PPC click fraud is an Internet crime that involves a computer or computer program imitating a real person and clicking on paid inclusion links without actually having any interest in the topic of the links. The motive behind PPC click fraud can be malicious, or to try to cheat the system to build a false following. An example of this is an unscrupulous company driving its competitor’s overhead costs up or gaining click-through costs for a collaborating affiliate. PPC click fraud not only effects the company that is paying for the paid inclusion, but also effects the results of such a campaign, diluting the results until it is pointless to participate in the pay per click marketing.

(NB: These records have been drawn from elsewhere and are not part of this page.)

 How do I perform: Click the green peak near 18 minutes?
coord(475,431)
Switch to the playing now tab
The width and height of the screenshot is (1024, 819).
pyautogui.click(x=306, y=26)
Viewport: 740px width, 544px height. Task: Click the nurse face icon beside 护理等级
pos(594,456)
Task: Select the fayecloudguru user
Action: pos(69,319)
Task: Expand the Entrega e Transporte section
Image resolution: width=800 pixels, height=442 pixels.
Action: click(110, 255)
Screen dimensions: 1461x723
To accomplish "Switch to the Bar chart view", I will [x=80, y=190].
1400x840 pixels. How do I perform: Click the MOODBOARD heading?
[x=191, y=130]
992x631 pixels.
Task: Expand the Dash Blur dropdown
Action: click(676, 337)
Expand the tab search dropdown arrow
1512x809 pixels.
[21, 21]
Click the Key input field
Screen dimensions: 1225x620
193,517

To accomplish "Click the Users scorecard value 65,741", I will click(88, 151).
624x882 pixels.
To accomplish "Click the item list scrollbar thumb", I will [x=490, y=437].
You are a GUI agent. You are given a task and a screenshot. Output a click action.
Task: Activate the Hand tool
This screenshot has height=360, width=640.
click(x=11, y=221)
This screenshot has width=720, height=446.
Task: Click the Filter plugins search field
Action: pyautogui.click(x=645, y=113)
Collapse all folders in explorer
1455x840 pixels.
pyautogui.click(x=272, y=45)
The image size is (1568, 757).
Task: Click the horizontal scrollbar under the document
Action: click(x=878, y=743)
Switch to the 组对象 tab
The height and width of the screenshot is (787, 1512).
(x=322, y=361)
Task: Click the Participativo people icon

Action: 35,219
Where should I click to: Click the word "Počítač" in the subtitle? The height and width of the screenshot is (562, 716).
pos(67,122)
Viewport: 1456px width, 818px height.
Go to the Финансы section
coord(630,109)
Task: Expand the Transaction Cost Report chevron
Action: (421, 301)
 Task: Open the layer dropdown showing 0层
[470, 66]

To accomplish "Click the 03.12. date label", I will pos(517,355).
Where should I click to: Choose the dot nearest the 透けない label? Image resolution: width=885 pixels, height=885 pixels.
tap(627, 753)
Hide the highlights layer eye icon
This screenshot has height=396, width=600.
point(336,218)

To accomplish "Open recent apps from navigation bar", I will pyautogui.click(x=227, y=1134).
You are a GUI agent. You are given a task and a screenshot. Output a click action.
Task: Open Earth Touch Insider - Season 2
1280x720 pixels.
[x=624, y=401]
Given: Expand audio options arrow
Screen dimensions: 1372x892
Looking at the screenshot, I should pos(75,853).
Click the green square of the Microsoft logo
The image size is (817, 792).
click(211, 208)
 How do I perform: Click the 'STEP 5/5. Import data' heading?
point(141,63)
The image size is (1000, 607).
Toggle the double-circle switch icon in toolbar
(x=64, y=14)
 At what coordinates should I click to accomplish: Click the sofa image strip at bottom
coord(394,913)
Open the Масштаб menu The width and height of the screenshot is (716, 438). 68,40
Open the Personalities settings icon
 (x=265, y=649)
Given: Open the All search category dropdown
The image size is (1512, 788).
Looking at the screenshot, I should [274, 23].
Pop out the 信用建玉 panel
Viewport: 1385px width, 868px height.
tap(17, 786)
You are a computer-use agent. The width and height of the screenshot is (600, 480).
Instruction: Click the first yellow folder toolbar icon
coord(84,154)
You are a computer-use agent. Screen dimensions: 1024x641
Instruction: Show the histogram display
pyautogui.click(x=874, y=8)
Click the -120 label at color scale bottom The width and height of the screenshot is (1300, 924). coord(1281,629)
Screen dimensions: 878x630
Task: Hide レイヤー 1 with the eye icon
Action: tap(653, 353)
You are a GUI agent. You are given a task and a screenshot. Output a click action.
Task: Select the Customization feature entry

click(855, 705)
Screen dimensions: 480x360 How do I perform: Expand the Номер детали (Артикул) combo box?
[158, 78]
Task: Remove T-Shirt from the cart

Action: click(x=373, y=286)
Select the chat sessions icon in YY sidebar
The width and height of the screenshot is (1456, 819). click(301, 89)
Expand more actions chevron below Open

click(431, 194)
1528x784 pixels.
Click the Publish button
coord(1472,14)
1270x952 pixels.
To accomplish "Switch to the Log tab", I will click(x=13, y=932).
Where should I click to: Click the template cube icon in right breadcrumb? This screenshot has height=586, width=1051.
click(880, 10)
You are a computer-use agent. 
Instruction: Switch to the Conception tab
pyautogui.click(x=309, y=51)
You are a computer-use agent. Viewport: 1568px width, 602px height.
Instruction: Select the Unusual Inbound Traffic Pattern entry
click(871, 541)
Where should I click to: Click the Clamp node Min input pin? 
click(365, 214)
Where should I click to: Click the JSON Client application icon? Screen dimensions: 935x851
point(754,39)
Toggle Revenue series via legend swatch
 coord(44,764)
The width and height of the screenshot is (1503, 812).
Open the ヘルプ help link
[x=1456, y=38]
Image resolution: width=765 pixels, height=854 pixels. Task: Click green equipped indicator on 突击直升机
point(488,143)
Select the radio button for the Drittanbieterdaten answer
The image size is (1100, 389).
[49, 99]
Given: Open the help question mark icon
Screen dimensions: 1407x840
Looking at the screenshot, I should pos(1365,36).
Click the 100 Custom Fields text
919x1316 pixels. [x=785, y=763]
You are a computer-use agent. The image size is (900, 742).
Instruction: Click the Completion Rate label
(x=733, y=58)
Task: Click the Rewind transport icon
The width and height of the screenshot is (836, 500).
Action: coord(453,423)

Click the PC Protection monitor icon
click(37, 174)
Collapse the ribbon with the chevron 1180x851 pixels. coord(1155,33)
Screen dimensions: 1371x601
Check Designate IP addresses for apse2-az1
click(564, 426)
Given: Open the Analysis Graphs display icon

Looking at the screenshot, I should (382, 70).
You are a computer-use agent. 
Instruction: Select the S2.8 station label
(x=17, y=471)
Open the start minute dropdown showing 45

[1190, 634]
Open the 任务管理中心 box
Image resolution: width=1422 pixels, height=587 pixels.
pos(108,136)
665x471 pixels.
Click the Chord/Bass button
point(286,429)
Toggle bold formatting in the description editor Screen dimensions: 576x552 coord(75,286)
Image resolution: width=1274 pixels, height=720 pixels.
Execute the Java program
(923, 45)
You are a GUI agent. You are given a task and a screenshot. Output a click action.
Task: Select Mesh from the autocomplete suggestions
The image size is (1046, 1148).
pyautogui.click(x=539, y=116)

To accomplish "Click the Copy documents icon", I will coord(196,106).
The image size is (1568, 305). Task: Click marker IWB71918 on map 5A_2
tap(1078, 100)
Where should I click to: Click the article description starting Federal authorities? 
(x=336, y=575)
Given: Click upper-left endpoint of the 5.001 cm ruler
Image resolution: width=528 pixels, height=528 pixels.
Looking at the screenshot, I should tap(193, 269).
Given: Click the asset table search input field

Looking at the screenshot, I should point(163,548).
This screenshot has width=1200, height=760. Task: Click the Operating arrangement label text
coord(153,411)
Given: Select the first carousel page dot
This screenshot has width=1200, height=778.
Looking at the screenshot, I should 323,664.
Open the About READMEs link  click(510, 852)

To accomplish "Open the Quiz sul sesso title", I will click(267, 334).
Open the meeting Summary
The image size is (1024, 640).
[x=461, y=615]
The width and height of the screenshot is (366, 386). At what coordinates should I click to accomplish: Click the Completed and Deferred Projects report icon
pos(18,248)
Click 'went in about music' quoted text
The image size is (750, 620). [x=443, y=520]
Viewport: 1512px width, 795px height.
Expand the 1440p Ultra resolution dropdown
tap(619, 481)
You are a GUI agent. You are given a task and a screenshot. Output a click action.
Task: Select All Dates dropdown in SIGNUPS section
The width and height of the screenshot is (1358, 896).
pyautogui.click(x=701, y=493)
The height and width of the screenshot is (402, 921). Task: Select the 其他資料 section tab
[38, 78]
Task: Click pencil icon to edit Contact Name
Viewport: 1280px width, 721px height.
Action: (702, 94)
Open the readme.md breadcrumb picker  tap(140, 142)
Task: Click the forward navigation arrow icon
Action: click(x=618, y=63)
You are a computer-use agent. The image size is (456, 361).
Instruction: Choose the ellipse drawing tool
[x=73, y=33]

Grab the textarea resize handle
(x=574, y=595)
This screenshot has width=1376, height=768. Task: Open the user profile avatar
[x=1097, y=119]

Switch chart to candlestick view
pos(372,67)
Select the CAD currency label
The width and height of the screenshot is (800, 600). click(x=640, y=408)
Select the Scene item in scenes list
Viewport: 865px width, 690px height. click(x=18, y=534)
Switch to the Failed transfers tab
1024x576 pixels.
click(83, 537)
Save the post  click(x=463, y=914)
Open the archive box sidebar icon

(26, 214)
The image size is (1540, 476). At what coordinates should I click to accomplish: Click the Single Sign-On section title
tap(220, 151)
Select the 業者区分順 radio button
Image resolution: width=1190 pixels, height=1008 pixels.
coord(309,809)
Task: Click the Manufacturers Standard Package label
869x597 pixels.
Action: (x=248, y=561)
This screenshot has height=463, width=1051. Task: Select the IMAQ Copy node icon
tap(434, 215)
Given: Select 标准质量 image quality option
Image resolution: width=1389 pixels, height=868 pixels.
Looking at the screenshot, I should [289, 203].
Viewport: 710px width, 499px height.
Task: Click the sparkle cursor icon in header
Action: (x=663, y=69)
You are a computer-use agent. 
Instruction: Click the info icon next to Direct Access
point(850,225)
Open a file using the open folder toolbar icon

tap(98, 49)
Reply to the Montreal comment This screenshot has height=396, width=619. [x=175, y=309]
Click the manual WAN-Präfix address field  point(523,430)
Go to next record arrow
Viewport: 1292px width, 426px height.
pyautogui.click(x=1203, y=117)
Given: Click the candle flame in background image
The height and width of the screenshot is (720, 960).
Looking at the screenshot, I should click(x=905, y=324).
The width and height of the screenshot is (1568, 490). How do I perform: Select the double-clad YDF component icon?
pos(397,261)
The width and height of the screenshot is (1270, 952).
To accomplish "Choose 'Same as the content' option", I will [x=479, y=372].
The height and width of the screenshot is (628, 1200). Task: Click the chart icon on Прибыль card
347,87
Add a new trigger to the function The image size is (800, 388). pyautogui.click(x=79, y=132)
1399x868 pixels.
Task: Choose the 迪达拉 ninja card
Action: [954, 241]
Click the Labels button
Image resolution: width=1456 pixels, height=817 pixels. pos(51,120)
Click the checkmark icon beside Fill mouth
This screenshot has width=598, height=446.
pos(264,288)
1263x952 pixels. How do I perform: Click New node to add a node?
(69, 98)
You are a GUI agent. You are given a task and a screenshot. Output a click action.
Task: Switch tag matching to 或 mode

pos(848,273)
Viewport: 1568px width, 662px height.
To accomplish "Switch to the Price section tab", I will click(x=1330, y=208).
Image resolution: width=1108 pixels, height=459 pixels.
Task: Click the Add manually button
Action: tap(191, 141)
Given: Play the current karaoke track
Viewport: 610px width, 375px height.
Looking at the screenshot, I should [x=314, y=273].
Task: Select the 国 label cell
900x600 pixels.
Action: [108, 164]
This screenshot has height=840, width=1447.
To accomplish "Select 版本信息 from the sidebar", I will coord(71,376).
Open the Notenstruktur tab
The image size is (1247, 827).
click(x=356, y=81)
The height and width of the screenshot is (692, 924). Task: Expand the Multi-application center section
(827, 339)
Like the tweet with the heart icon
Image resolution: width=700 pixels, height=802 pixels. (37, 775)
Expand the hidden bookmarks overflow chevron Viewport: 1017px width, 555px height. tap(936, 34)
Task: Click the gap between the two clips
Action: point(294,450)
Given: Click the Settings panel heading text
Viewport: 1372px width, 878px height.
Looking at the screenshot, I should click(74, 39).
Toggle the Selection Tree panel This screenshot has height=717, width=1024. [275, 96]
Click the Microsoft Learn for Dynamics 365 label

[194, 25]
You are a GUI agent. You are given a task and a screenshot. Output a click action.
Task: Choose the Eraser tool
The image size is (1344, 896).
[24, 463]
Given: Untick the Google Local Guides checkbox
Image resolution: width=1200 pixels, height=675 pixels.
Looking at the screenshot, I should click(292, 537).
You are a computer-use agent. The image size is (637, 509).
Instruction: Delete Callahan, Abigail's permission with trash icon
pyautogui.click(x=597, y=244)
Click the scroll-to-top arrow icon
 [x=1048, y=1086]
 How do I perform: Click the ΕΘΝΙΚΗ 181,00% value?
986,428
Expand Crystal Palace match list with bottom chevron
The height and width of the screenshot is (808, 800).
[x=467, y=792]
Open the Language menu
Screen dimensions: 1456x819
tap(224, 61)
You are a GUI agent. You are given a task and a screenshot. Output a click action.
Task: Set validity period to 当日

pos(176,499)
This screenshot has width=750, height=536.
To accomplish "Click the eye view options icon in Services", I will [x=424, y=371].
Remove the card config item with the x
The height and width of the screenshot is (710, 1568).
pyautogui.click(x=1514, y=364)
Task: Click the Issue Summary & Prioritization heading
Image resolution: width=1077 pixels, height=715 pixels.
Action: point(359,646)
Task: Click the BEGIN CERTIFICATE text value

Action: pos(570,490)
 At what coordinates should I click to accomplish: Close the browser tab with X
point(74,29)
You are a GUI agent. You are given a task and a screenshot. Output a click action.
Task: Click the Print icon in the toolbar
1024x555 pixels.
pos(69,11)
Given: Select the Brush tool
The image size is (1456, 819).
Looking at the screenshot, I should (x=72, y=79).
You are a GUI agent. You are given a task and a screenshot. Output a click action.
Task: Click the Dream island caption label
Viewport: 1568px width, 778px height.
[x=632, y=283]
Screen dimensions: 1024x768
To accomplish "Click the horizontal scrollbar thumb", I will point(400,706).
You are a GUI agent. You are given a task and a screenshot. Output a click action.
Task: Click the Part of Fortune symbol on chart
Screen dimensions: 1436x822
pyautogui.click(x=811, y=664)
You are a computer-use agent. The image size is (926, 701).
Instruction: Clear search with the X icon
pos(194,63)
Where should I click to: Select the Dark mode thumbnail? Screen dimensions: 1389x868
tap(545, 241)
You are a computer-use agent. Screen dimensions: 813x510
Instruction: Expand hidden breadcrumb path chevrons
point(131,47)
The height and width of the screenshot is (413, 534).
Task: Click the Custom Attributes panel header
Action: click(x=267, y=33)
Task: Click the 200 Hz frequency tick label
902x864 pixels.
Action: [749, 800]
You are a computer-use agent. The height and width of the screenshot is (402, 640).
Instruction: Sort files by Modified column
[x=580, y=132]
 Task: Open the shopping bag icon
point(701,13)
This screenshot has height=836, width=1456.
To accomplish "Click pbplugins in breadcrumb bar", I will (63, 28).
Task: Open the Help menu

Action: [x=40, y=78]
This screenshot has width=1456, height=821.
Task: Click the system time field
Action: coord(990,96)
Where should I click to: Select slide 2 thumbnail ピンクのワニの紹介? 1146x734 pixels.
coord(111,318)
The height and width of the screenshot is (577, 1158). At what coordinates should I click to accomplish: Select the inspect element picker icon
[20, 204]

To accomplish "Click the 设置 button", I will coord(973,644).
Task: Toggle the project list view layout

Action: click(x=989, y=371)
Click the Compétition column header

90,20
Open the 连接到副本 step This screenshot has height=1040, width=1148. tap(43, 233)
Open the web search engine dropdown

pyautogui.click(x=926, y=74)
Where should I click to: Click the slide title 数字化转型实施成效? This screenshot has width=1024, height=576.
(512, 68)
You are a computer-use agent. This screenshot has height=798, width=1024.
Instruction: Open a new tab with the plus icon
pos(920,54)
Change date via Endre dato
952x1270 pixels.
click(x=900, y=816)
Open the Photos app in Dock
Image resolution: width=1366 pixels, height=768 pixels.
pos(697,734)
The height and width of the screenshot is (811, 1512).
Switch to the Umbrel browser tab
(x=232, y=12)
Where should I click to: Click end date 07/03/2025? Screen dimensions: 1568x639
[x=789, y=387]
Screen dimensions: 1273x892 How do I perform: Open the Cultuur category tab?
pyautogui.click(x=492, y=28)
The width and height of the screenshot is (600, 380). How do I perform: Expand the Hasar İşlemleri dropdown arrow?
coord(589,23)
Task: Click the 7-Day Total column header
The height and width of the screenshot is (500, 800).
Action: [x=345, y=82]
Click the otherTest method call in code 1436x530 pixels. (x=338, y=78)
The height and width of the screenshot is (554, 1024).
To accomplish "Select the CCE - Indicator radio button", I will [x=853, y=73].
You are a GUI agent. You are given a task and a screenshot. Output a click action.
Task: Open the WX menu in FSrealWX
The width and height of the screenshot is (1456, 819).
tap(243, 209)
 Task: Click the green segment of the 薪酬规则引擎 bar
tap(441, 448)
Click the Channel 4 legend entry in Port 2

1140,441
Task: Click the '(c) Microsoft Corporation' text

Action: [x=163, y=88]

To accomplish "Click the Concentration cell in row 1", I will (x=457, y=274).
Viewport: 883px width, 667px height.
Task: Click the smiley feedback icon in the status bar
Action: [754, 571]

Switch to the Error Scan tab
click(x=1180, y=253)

These are secondary sources of PPC click fraud as well. These secondary sources are known as non-contracting parties or parties that participate in PPC click fraud without actually having a connection to the original advertiser. Secondary sources of PPC click fraud are important and harmful because they cannot be sued like competing companies that are traced back to the collaborating affiliate. Some of the non-contracting parties that have caused trouble in the past for advertisers include:
Friendly Clicks – Friendly clicks may be someone who knows the publisher of the pay per click link and feels that he or she is helping the publisher out by clicking on the link numerous times, which only gets the publisher in trouble for PPC click fraud.
Competing Advertisers – These are competitors who click on links to cost the competitor money. While this doesn’t do much harm, it can still raise the overhead.
Competing Publishers – Competing publishers can attempt to use PPC click fraud to frame competition so that they can draw more business to themselves.
Other Malicious Intent – Like crime in the real world, there are numberless motives as to why someone would participate in PPC click fraud, whether it is just a personal vendetta or motivated by something that only the violator can understand.
PPC click fraud harms publishers as well as advertisers, and there has been an enormous amount of collaboration to prevent this from happening between advertisers, publishers, and the court system.